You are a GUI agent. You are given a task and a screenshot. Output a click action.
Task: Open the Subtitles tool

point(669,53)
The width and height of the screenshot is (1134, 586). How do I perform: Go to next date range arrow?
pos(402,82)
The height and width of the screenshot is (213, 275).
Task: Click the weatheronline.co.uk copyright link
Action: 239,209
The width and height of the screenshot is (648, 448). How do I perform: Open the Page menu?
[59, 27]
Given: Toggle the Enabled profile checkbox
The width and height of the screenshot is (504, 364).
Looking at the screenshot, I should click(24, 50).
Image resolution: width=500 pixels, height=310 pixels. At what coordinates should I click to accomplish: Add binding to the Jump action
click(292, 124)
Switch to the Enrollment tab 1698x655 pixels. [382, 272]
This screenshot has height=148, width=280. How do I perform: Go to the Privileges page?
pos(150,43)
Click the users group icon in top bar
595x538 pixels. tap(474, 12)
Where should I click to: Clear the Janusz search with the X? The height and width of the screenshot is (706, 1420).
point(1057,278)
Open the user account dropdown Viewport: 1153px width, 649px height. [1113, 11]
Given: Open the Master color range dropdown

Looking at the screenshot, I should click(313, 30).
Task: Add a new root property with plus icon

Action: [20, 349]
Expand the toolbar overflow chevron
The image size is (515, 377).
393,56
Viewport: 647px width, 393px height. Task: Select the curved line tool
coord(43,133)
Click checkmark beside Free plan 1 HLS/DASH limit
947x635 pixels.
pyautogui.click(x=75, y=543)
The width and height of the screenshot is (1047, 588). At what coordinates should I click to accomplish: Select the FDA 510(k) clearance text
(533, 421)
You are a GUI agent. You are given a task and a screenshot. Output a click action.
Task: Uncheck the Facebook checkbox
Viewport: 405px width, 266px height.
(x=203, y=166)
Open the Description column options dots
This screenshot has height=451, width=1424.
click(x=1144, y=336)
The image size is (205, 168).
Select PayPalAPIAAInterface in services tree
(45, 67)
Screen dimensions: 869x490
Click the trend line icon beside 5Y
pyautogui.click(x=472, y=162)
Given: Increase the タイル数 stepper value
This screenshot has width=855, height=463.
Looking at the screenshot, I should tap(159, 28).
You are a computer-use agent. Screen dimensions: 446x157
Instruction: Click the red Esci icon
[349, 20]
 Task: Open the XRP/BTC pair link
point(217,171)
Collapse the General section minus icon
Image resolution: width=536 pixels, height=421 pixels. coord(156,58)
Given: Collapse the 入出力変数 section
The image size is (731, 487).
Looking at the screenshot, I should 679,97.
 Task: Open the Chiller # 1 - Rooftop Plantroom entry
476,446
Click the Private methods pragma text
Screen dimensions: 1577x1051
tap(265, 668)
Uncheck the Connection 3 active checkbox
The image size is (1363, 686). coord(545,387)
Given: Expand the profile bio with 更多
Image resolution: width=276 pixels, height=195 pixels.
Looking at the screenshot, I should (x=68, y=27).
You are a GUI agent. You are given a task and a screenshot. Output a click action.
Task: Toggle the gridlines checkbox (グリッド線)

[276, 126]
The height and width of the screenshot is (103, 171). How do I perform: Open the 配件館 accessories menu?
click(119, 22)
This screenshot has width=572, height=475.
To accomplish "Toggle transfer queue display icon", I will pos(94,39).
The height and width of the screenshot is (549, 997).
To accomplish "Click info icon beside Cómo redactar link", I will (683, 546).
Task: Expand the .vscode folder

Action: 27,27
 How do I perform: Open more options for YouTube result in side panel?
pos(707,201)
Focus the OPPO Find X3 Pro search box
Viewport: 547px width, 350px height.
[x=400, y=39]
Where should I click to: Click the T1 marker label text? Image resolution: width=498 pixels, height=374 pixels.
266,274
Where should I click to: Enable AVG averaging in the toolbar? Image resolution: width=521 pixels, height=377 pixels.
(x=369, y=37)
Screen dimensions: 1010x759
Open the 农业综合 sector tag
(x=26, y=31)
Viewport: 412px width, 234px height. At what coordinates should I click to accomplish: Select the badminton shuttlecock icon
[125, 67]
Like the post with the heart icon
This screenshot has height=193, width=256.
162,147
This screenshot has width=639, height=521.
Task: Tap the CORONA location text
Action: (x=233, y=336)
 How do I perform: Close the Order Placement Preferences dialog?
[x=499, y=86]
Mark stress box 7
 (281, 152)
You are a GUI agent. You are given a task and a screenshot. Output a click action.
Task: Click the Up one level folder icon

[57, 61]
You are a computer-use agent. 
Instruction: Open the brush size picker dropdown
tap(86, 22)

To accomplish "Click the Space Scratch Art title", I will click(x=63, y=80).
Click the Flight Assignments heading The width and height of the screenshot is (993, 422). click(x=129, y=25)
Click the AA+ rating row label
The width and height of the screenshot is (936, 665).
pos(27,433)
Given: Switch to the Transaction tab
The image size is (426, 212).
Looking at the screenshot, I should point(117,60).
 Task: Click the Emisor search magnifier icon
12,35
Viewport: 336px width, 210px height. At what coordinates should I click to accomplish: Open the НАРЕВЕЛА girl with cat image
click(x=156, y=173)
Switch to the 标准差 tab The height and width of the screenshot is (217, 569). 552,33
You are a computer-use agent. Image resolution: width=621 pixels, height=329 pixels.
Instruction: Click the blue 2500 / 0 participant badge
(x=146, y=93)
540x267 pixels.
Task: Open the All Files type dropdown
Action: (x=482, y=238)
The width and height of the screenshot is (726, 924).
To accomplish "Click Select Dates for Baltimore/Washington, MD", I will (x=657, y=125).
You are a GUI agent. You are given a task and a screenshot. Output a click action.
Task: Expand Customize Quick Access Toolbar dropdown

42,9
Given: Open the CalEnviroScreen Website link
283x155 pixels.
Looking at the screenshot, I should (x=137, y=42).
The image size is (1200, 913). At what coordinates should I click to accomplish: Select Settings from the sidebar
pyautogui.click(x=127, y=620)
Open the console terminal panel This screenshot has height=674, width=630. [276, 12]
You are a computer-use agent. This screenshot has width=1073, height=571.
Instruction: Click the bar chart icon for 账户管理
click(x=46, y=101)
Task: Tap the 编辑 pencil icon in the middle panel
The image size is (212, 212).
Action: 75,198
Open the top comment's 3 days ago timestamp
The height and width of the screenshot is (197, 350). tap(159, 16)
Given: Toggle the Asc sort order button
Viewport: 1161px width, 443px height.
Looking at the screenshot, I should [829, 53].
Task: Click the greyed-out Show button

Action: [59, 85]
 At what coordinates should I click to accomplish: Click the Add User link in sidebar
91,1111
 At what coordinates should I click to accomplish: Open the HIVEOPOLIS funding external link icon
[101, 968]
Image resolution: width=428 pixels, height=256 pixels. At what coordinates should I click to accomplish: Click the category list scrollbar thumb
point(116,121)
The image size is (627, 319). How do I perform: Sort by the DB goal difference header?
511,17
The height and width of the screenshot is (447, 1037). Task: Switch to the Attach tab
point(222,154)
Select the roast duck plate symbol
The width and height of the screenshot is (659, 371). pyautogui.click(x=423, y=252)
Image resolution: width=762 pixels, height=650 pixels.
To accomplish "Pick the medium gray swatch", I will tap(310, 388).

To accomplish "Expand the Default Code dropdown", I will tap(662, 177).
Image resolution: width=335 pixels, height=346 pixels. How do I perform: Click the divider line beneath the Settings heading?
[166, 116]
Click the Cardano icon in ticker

# [INSTRUCTIONS TO FOLLOW]
A verbatim copy of the records above should be returned.

# [ANSWER SPACE]
You are a GUI agent. You are given a task and a screenshot. Output a click action.
Task: Open the Subtitles tool

point(669,53)
The width and height of the screenshot is (1134, 586). How do I perform: Go to next date range arrow?
pos(402,82)
The height and width of the screenshot is (213, 275).
Task: Click the weatheronline.co.uk copyright link
Action: 239,209
The width and height of the screenshot is (648, 448). How do I perform: Open the Page menu?
[59, 27]
Given: Toggle the Enabled profile checkbox
The width and height of the screenshot is (504, 364).
Looking at the screenshot, I should click(24, 50).
Image resolution: width=500 pixels, height=310 pixels. At what coordinates should I click to accomplish: Add binding to the Jump action
click(292, 124)
Switch to the Enrollment tab 1698x655 pixels. [382, 272]
This screenshot has height=148, width=280. How do I perform: Go to the Privileges page?
pos(150,43)
Click the users group icon in top bar
595x538 pixels. tap(474, 12)
Where should I click to: Clear the Janusz search with the X? The height and width of the screenshot is (706, 1420).
point(1057,278)
Open the user account dropdown Viewport: 1153px width, 649px height. [1113, 11]
Given: Open the Master color range dropdown

Looking at the screenshot, I should click(313, 30).
Task: Add a new root property with plus icon

Action: [20, 349]
Expand the toolbar overflow chevron
The image size is (515, 377).
393,56
Viewport: 647px width, 393px height. Task: Select the curved line tool
coord(43,133)
Click checkmark beside Free plan 1 HLS/DASH limit
947x635 pixels.
pyautogui.click(x=75, y=543)
The width and height of the screenshot is (1047, 588). At what coordinates should I click to accomplish: Select the FDA 510(k) clearance text
(533, 421)
You are a GUI agent. You are given a task and a screenshot. Output a click action.
Task: Uncheck the Facebook checkbox
Viewport: 405px width, 266px height.
(x=203, y=166)
Open the Description column options dots
This screenshot has height=451, width=1424.
click(x=1144, y=336)
The image size is (205, 168).
Select PayPalAPIAAInterface in services tree
(45, 67)
Screen dimensions: 869x490
Click the trend line icon beside 5Y
pyautogui.click(x=472, y=162)
Given: Increase the タイル数 stepper value
This screenshot has width=855, height=463.
Looking at the screenshot, I should tap(159, 28).
You are a computer-use agent. Screen dimensions: 446x157
Instruction: Click the red Esci icon
[349, 20]
 Task: Open the XRP/BTC pair link
point(217,171)
Collapse the General section minus icon
Image resolution: width=536 pixels, height=421 pixels. coord(156,58)
Given: Collapse the 入出力変数 section
The image size is (731, 487).
Looking at the screenshot, I should 679,97.
 Task: Open the Chiller # 1 - Rooftop Plantroom entry
476,446
Click the Private methods pragma text
Screen dimensions: 1577x1051
tap(265, 668)
Uncheck the Connection 3 active checkbox
The image size is (1363, 686). coord(545,387)
Given: Expand the profile bio with 更多
Image resolution: width=276 pixels, height=195 pixels.
Looking at the screenshot, I should (x=68, y=27).
You are a GUI agent. You are given a task and a screenshot. Output a click action.
Task: Toggle the gridlines checkbox (グリッド線)

[276, 126]
The height and width of the screenshot is (103, 171). How do I perform: Open the 配件館 accessories menu?
click(119, 22)
This screenshot has width=572, height=475.
To accomplish "Toggle transfer queue display icon", I will pos(94,39).
The height and width of the screenshot is (549, 997).
To accomplish "Click info icon beside Cómo redactar link", I will (683, 546).
Task: Expand the .vscode folder

Action: 27,27
 How do I perform: Open more options for YouTube result in side panel?
pos(707,201)
Focus the OPPO Find X3 Pro search box
Viewport: 547px width, 350px height.
[x=400, y=39]
Where should I click to: Click the T1 marker label text? Image resolution: width=498 pixels, height=374 pixels.
266,274
Where should I click to: Enable AVG averaging in the toolbar? Image resolution: width=521 pixels, height=377 pixels.
(x=369, y=37)
Screen dimensions: 1010x759
Open the 农业综合 sector tag
(x=26, y=31)
Viewport: 412px width, 234px height. At what coordinates should I click to accomplish: Select the badminton shuttlecock icon
[125, 67]
Like the post with the heart icon
This screenshot has height=193, width=256.
162,147
This screenshot has width=639, height=521.
Task: Tap the CORONA location text
Action: (x=233, y=336)
 How do I perform: Close the Order Placement Preferences dialog?
[x=499, y=86]
Mark stress box 7
 (281, 152)
You are a GUI agent. You are given a task and a screenshot. Output a click action.
Task: Click the Up one level folder icon

[57, 61]
You are a computer-use agent. 
Instruction: Open the brush size picker dropdown
tap(86, 22)

To accomplish "Click the Space Scratch Art title", I will click(x=63, y=80).
Click the Flight Assignments heading The width and height of the screenshot is (993, 422). click(x=129, y=25)
Click the AA+ rating row label
The width and height of the screenshot is (936, 665).
pos(27,433)
Given: Switch to the Transaction tab
The image size is (426, 212).
Looking at the screenshot, I should point(117,60).
 Task: Click the Emisor search magnifier icon
12,35
Viewport: 336px width, 210px height. At what coordinates should I click to accomplish: Open the НАРЕВЕЛА girl with cat image
click(x=156, y=173)
Switch to the 标准差 tab The height and width of the screenshot is (217, 569). 552,33
You are a computer-use agent. Image resolution: width=621 pixels, height=329 pixels.
Instruction: Click the blue 2500 / 0 participant badge
(x=146, y=93)
540x267 pixels.
Task: Open the All Files type dropdown
Action: (x=482, y=238)
The width and height of the screenshot is (726, 924).
To accomplish "Click Select Dates for Baltimore/Washington, MD", I will (x=657, y=125).
You are a GUI agent. You are given a task and a screenshot. Output a click action.
Task: Expand Customize Quick Access Toolbar dropdown

42,9
Given: Open the CalEnviroScreen Website link
283x155 pixels.
Looking at the screenshot, I should (x=137, y=42).
The image size is (1200, 913). At what coordinates should I click to accomplish: Select Settings from the sidebar
pyautogui.click(x=127, y=620)
Open the console terminal panel This screenshot has height=674, width=630. [276, 12]
You are a computer-use agent. This screenshot has width=1073, height=571.
Instruction: Click the bar chart icon for 账户管理
click(x=46, y=101)
Task: Tap the 编辑 pencil icon in the middle panel
The image size is (212, 212).
Action: 75,198
Open the top comment's 3 days ago timestamp
The height and width of the screenshot is (197, 350). tap(159, 16)
Given: Toggle the Asc sort order button
Viewport: 1161px width, 443px height.
Looking at the screenshot, I should [829, 53].
Task: Click the greyed-out Show button

Action: [59, 85]
 At what coordinates should I click to accomplish: Click the Add User link in sidebar
91,1111
 At what coordinates should I click to accomplish: Open the HIVEOPOLIS funding external link icon
[101, 968]
Image resolution: width=428 pixels, height=256 pixels. At what coordinates should I click to accomplish: Click the category list scrollbar thumb
point(116,121)
The image size is (627, 319). How do I perform: Sort by the DB goal difference header?
511,17
The height and width of the screenshot is (447, 1037). Task: Switch to the Attach tab
point(222,154)
Select the roast duck plate symbol
The width and height of the screenshot is (659, 371). pyautogui.click(x=423, y=252)
Image resolution: width=762 pixels, height=650 pixels.
To accomplish "Pick the medium gray swatch", I will tap(310, 388).

To accomplish "Expand the Default Code dropdown", I will tap(662, 177).
Image resolution: width=335 pixels, height=346 pixels. How do I perform: Click the divider line beneath the Settings heading?
[166, 116]
Click the Cardano icon in ticker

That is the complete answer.